Une phrase de Bernanos m’est revenue ces jours-ci avec insistance : “La prière est la seule révolte qui se tienne debout”. La formule peut paraître paradoxale, un peu scandaleuse. L’est-elle moins que le cri du Christ en croix ? Les chrétiens ne sont pas autrement que les autres. Ils sont frappés par les souffrances, les catastrophes, le scandale de la mort des enfants et des familles décimées. Le grand cri de Job n’a pas fini de retentir : “Périsse le jour qui me fit naître !” La génération intellectuelle de l’après-guerre a été imprégnée d’une pensée de l’absurde dont Sartre, Camus, Beckett et bien d’autres étaient les médiateurs.

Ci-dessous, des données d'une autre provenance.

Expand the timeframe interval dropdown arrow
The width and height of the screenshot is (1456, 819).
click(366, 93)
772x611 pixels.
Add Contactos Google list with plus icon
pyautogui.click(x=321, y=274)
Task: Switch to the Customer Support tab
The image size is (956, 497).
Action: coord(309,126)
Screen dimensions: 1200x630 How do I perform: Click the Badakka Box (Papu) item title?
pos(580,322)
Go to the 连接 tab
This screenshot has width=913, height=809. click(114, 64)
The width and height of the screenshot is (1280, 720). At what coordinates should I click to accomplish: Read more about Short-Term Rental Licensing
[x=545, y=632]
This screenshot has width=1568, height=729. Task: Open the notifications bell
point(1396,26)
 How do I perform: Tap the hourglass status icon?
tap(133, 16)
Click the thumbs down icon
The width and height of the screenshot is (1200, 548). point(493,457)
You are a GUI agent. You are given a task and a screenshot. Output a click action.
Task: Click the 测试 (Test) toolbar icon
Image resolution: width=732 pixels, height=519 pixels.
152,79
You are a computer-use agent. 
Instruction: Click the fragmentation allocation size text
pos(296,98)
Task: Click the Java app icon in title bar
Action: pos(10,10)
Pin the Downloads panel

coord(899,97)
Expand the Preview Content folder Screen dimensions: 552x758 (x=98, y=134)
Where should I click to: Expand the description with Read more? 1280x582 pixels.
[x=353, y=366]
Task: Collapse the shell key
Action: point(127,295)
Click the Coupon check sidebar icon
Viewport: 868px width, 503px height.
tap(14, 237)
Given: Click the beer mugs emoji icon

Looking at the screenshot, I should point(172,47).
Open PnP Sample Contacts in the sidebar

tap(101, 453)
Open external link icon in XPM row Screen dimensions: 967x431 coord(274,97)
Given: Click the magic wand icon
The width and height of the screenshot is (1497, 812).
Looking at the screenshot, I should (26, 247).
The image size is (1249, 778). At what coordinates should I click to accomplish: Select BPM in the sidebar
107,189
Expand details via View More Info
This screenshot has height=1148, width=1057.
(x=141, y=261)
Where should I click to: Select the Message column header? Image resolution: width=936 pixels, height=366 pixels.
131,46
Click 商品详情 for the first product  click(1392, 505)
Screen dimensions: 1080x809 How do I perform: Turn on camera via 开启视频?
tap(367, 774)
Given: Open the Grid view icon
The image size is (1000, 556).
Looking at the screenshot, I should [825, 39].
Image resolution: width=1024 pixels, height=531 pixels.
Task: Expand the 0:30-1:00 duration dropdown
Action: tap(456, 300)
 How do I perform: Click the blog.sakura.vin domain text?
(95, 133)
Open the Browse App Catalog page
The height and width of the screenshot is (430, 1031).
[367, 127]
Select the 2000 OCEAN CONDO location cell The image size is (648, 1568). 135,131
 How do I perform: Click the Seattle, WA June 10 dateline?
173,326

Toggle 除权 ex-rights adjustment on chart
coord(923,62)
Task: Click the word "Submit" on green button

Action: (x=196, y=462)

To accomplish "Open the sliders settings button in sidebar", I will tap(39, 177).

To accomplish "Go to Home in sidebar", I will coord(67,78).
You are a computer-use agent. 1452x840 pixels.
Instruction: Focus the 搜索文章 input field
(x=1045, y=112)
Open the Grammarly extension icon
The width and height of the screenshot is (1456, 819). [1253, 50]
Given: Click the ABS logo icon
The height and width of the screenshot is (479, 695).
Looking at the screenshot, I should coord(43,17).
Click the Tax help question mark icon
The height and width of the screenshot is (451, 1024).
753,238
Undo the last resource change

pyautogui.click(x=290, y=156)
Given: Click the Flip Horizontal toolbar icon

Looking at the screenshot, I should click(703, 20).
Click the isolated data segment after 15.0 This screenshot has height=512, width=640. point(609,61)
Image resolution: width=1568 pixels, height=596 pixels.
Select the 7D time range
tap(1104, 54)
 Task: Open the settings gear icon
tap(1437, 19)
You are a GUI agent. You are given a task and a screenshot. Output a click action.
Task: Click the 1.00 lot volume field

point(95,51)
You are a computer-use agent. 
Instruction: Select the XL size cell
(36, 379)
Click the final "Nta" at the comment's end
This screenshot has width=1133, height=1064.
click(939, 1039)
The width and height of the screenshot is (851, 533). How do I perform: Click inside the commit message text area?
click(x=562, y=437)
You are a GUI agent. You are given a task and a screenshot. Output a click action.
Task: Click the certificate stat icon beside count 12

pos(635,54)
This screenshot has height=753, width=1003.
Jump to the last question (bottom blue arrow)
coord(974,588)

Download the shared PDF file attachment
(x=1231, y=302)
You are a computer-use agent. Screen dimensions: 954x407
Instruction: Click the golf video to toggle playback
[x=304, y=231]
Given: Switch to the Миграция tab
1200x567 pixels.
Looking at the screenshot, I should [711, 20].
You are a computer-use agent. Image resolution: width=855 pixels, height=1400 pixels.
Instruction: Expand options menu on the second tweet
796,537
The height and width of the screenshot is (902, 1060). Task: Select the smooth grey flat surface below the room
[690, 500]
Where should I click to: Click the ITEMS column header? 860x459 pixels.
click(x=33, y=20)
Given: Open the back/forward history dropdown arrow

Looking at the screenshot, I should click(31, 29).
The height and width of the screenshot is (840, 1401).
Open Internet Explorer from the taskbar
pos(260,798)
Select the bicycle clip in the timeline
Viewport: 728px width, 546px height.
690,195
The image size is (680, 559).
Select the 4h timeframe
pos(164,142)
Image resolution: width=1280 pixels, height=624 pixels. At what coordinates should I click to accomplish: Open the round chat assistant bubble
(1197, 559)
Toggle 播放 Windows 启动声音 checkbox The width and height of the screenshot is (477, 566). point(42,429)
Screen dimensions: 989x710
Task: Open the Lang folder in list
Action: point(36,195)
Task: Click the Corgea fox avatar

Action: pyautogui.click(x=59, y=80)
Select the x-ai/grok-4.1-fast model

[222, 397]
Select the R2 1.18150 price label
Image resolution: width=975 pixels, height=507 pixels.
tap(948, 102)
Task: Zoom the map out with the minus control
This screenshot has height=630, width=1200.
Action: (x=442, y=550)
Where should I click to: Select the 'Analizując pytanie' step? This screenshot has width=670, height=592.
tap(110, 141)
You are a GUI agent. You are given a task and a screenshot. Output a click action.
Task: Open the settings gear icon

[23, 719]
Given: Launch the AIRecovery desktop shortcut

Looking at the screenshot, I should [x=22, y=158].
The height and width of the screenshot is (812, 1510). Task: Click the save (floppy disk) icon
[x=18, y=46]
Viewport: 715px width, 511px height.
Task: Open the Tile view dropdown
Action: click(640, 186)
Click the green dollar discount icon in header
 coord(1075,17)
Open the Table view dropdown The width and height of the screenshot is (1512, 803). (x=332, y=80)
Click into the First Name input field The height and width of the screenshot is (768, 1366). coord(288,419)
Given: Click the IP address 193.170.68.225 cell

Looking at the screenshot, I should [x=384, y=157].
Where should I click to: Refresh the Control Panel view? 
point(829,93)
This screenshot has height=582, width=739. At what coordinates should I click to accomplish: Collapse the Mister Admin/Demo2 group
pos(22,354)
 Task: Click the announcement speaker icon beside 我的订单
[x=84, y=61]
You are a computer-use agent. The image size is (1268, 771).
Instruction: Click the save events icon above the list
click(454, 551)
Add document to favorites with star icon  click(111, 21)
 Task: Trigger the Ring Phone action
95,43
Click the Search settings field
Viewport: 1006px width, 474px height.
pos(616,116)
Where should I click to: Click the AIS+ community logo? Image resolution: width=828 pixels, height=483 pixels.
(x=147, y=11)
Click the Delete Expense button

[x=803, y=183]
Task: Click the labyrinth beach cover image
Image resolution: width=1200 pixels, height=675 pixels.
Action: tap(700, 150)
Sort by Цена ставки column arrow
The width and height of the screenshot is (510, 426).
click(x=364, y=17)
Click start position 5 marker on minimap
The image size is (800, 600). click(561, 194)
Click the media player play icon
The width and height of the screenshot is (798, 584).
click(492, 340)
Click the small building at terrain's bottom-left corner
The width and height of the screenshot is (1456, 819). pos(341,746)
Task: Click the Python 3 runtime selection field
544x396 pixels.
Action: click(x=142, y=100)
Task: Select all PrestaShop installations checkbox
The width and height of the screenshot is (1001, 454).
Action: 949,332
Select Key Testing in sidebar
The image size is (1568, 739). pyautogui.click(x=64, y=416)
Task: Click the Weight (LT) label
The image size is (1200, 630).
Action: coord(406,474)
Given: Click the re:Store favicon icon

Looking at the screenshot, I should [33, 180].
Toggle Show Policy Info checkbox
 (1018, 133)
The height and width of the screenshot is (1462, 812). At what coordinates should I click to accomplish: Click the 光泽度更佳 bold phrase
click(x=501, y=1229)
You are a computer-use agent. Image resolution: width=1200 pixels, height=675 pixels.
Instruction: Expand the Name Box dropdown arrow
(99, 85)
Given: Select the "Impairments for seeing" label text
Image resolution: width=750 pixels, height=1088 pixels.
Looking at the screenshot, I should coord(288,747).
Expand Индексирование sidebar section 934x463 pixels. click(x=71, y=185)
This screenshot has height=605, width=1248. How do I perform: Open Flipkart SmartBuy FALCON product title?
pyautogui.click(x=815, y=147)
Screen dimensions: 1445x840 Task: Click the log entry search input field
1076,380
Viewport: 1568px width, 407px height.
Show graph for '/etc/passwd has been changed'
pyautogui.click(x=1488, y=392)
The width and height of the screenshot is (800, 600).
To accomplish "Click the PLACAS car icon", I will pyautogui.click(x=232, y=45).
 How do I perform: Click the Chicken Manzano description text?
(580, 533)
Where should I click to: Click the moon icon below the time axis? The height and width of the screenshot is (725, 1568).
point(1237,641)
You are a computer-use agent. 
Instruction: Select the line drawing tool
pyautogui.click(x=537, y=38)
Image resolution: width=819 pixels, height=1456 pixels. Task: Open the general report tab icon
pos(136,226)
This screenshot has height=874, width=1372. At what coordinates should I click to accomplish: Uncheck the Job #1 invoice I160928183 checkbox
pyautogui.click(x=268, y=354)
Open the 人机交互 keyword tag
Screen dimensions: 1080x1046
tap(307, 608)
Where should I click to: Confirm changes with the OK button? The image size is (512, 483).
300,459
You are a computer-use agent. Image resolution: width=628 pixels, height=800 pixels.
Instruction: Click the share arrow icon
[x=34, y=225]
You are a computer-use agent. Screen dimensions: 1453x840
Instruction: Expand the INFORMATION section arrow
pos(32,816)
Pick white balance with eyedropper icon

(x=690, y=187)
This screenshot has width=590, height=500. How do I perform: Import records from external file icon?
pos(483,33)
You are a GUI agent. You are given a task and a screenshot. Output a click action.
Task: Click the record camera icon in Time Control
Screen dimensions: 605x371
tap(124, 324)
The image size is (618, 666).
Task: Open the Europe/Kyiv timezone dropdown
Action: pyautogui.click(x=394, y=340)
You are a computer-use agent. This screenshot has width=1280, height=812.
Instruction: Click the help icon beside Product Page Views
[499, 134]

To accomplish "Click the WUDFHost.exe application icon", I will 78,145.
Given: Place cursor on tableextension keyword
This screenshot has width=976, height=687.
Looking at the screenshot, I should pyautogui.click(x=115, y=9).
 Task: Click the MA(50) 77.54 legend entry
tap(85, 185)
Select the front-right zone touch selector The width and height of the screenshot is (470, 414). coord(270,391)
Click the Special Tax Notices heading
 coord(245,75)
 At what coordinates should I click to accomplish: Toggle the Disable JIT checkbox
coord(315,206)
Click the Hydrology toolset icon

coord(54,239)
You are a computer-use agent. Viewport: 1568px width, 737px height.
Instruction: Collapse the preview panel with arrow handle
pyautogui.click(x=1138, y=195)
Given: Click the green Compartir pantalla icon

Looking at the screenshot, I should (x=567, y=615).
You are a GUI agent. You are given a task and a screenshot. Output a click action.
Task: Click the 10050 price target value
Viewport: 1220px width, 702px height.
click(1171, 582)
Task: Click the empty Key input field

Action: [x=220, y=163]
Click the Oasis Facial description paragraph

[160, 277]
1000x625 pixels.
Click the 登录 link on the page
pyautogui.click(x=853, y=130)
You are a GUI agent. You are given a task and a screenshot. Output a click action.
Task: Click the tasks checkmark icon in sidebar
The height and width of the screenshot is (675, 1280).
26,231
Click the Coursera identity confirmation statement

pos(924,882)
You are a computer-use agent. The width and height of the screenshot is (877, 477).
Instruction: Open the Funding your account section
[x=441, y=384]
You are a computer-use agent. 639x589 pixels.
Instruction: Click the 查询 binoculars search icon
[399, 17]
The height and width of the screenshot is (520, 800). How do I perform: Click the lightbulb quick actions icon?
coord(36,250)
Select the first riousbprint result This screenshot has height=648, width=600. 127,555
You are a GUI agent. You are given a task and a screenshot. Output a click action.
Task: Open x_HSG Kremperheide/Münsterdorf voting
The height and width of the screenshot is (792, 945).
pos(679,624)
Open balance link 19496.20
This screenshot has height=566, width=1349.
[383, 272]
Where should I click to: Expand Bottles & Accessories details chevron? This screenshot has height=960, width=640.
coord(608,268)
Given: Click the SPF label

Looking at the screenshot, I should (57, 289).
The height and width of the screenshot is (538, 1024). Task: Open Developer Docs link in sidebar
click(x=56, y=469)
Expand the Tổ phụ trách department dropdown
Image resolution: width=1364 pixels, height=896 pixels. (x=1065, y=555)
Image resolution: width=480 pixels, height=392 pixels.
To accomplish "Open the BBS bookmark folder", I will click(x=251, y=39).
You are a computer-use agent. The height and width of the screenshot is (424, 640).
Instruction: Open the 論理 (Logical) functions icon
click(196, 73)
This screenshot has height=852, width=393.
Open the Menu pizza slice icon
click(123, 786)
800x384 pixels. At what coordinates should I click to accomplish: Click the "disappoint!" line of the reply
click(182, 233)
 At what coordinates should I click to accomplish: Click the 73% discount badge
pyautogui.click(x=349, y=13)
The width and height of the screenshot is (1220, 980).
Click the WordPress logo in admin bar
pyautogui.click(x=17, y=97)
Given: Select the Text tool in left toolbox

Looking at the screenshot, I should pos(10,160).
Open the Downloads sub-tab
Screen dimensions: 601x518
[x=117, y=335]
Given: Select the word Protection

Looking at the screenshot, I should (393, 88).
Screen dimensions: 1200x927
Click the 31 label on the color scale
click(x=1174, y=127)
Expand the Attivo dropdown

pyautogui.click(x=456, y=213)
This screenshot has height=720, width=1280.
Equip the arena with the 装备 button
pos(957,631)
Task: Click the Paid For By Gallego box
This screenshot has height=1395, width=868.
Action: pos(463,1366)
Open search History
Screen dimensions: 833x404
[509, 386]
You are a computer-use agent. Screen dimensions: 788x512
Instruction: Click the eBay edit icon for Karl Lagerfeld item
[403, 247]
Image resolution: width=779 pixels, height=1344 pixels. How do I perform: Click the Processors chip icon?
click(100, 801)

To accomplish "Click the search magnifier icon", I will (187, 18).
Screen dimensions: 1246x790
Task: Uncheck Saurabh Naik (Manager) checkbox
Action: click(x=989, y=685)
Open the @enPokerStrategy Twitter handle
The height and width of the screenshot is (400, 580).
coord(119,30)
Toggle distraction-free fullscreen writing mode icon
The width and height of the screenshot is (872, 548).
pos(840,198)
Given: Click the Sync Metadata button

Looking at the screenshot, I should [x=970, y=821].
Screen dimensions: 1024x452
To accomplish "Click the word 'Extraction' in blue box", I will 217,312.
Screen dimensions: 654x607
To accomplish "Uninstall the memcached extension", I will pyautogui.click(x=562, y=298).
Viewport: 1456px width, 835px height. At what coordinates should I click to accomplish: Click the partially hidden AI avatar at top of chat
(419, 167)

Mais qu’est la révolte contre le non-sens, le huis clos de l’existence, sinon une gesticulation vaine, à moins que n’y émerge, comme chez l’auteur de La Peste, une fraternité fondée dans l’épreuve extrême ? Jamais la pensée chrétienne n’a échappé à cet affrontement. Mais, pour reprendre Bernanos, il est des révoltes qui retentissent dans l’indifférence du néant et “se tordent comme des vers”. Si la prière est la seule révolte qui se tienne debout, c’est qu’elle n’est pas sans écho et qu’elle reçoit l’écoute d’un Dieu qui se révèle dans la chair et participe à ce qu’il y a de plus scandaleux dans notre commune nature humaine.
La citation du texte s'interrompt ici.